Describing the Department of Energy as “a science and technology house,” Energy Secretary Steven Chu appeared at an afternoon briefing yesterday to describe the major components of the FY 2010 Department of Energy budget request. Saying that the $26.4 billion request invests in the Obama Administration’s priorities of climate change policy, economic prosperity, national security and legacy, clean and secure energy, and science/discovery/innovation, Chu said that a “science core” was at the center of all the department’s activities.
The first of Secretary Chu’s exhibits set the stage for his remaining presentation. Entitled, as were all of the exhibits, “New Energy for America’s Economy,” it projected non-hydroelectric renewable generation beyond 2028. “On track to double production of renewable generation in next few years,” the exhibit stated. This production is predicted to be significantly higher than it would have been because of the economic stimulus act funding – in the case of wind generation, twice as much as it would have been in 2012.
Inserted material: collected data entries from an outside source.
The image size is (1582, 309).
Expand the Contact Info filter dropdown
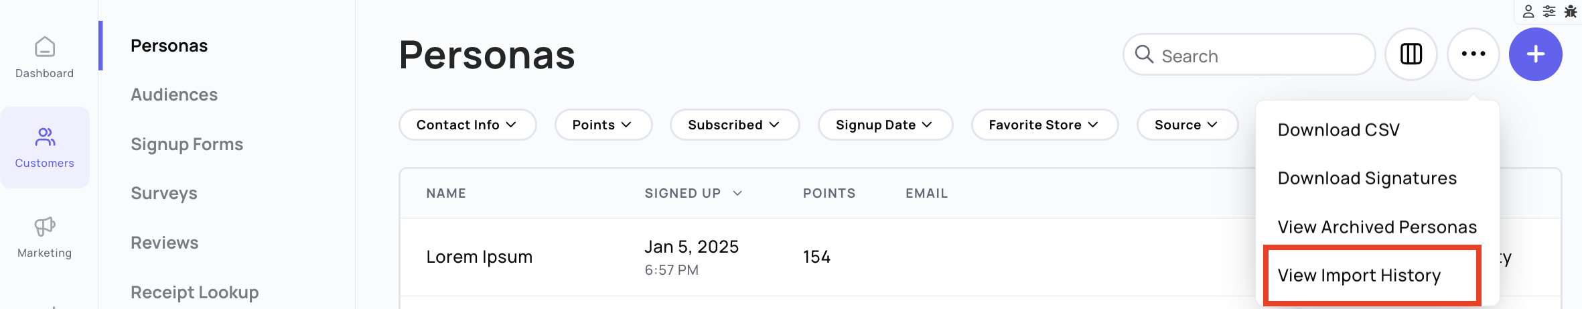click(x=468, y=125)
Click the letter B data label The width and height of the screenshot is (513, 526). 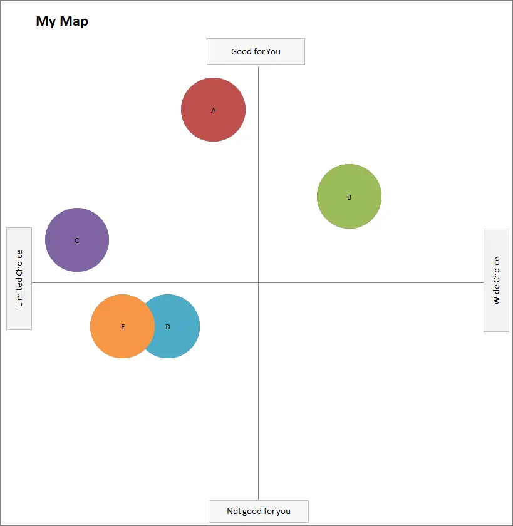click(350, 197)
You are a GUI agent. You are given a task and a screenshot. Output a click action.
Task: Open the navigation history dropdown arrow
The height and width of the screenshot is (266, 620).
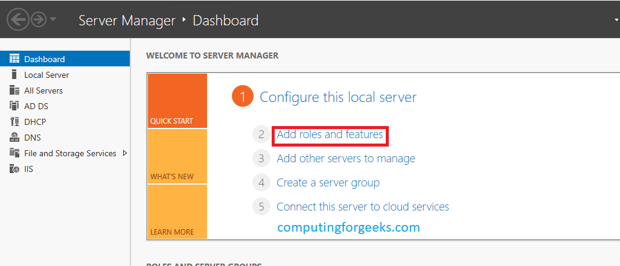pyautogui.click(x=53, y=20)
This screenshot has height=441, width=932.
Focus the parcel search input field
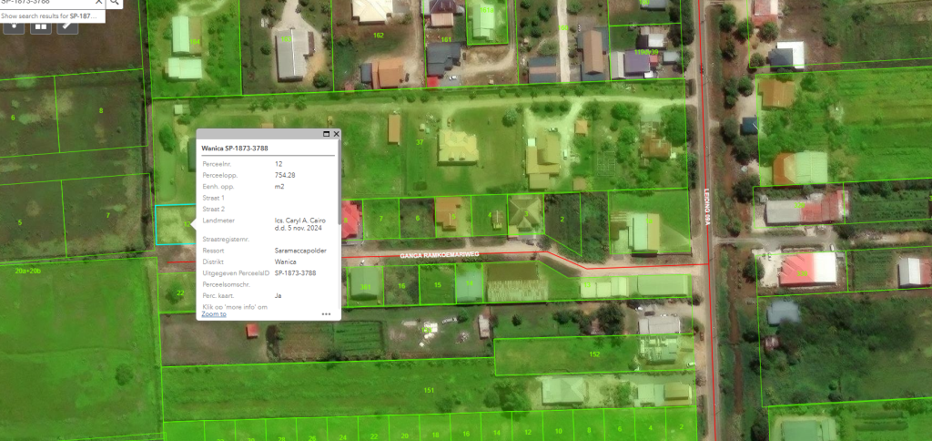[46, 3]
In addition to traditional research programs funded by the Office of Science, DOE is moving ahead with three different approaches. The first, Energy Frontier Research Centers, would receive $100 million that would support a projected 1,800 researchers and students, primarily at universities, but also at national labs, industry, and non-profits at 46 centers. The focus of these centers will be fundamental, basic science. Chu said that DOE requested $10 million to “stand up” ARPA-E, a new organization charged with the development of breakthrough energy technologies. “Short, intense hits of money” will be provided for three years for “transformative solutions . . . bold attempts to push the envelope” Chu said. Anyone can apply for ARPA-E grants. $400 million was provided to ARPA-E in the economic stimulus act. Chu is now looking for a director for this organization. The Department has also requested $280 million to fund eight Energy Innovation Hubs that will be based on the success of DOE’s three Bioenergy Research Centers. Chu described these hubs as “little Bell Lab-lets,” designed to attract the best people who will be nimble in pursuing research problems in areas such as batteries and photovoltaics.
“Science is on the path to double,” stated a senior DOE official. The section on Science that starts on page 22 of a DOE “Budget Highlights” document provides a summary of the Office of Science’s requests for each of its programs. The following are requested changes in selected program funding:
Total Office of Science:
Up 3.9 percent or $184.1 million from $4,757.6 million to $4,941.7 million.
High Energy Physics:
Up 2.9 percent or $23.3 million from $795.8 million to $819.0 million.
Up 7.8 percent or $39.9 million, from $512.1 million to $552.0 million.
Biological and Environmental Research:
Up 0.4 percent or $2.6 million from $601.5 million to $604.2 million.
Basic Energy Sciences:
Up 7.2 percent or $113.5 million from $1,572.0 million to $1,685.5 million.
Advanced Scientific Computing:
Up 10.9 percent or $40.2 million from $368.8 million to $409.0 million.
Fusion Energy Sciences:
Up 4.6 percent or $18.5 million from $402.6 million to $421.0 million.
It is also important to note, as shown on page 16 of the “Budget Highlights” that each of these programs received considerable funding from the economic stimulus act, ranging up to $555.4 million that will be spent this fiscal year and beyond.